── QUOTED TEXT ──

The country witnessed organised loot and arson in different parts of the country post the promulgation of Citizenship Amendment Act, CAA-2019. The protestors were ill-informed but highly charged since they had been fed a false narrative of CAA being anti-Muslim. But when questioned, the majority could not justify their apprehensions or tried to link their fear to extraneous issues.
It was evident that they had been coaxed and their minds poisoned with anti-establishment propaganda based on communal lines. The fact is evident that the CAA had nothing to do with Indian citizens belonging to any community or religion. Who was behind this organised mayhem?
While certain political parties were also very vocal in their opposition to the Act and did play some role in organising the protests and mobilising the crowds but reports suggest that protests were converted into riots by a latent hand. Reports in the media suggest that the latent hand behind the violence was a radical outfit called Popular Front of India (PFI).
From Assam to Uttar Pradesh the hand of PFI behind the violence is being exposed with fresh arrests and intelligence inputs. What is worrying is also the suspected involvement of the banned organisation Student Islamic Movement of India (SIMI).
PFI’s founder leadership had its roots in Simi!! Is something serious brewing and what could be the involvement of PFI in that? To understand all this, one needs to know and understand PFI in detail. The Popular Front of India, an extremist Islamic fundamentalist organisation which started in Kerala in 2006 as a successor to the National Development Front, has spread its base in Uttar Pradesh and played a major role in anti-CAA violent protests in the state as well as other places, catching security agencies off guard.
The latest intelligence input shared by the Uttar Pradesh Police with the Central agencies, and under consideration of the Ministry of Home Affairs (MHA), says that the PFI was active in Shamli, Muzaffarnagar, Meerut, Bijnor, Barabanki, Gonda, Bahraich, Varanasi, Azamgarh and Sitapur areas during anti-Citizenship Amendment Act protests in the state. It has a fully functional unit in Assam and many other states in India with large concentration in Kerala and other South Indian states.
PFI’s activities in Kerala are well documented and remain under the scanner but its growing influence in the other states and the fresh alliances it is establishing with disruptive and extremist groups operative in those states is a cause of major concern. Binay Singh, an eminent social activist describes PFI as a “Menace in Disguise.”
Popular Front of India was formed in 2006 in Kerala as a successor to National Democratic Front (NDF). “NDF in its new avatar of PFI is pursuing a secret agenda camouflaged by an exterior human rights facade, with its founding leaders groomed deep in SIMI ideology,” says a secret document prepared by the National Investigation Agency (NIA).

───
── INFORMATION PROVIDED ──

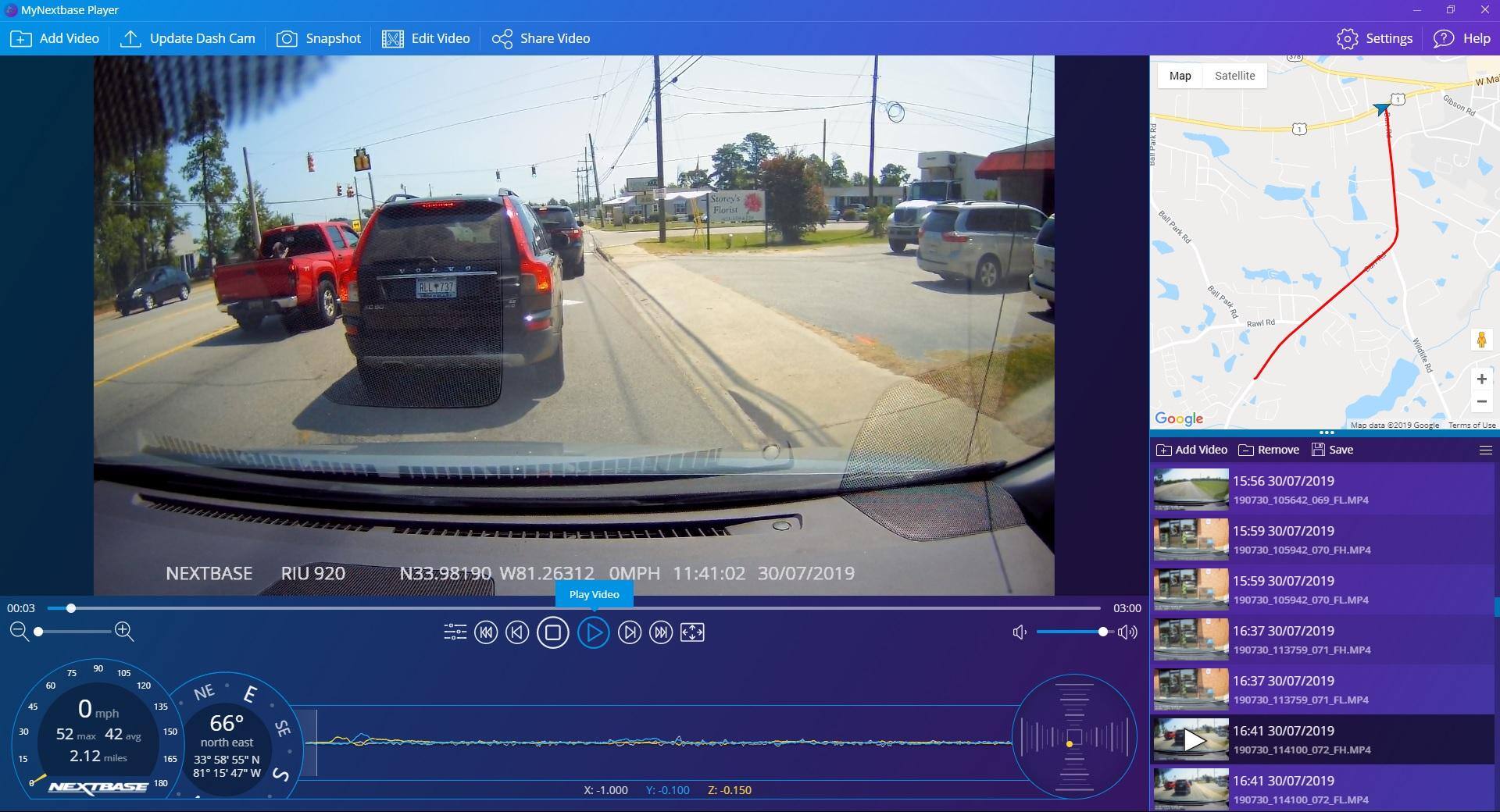Mute the audio with speaker icon
Viewport: 1500px width, 812px height.
click(x=1020, y=632)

───

In the passage on the Popular Front of India, reproduce everything between "Popular Front of India was" and "Investigation Agency (NIA).", inclusive, replacing "avatar" with "incarnation".

SOLUTION TO THIS PROBLEM
Popular Front of India was formed in 2006 in Kerala as a successor to National Democratic Front (NDF). “NDF in its new incarnation of PFI is pursuing a secret agenda camouflaged by an exterior human rights facade, with its founding leaders groomed deep in SIMI ideology,” says a secret document prepared by the National Investigation Agency (NIA).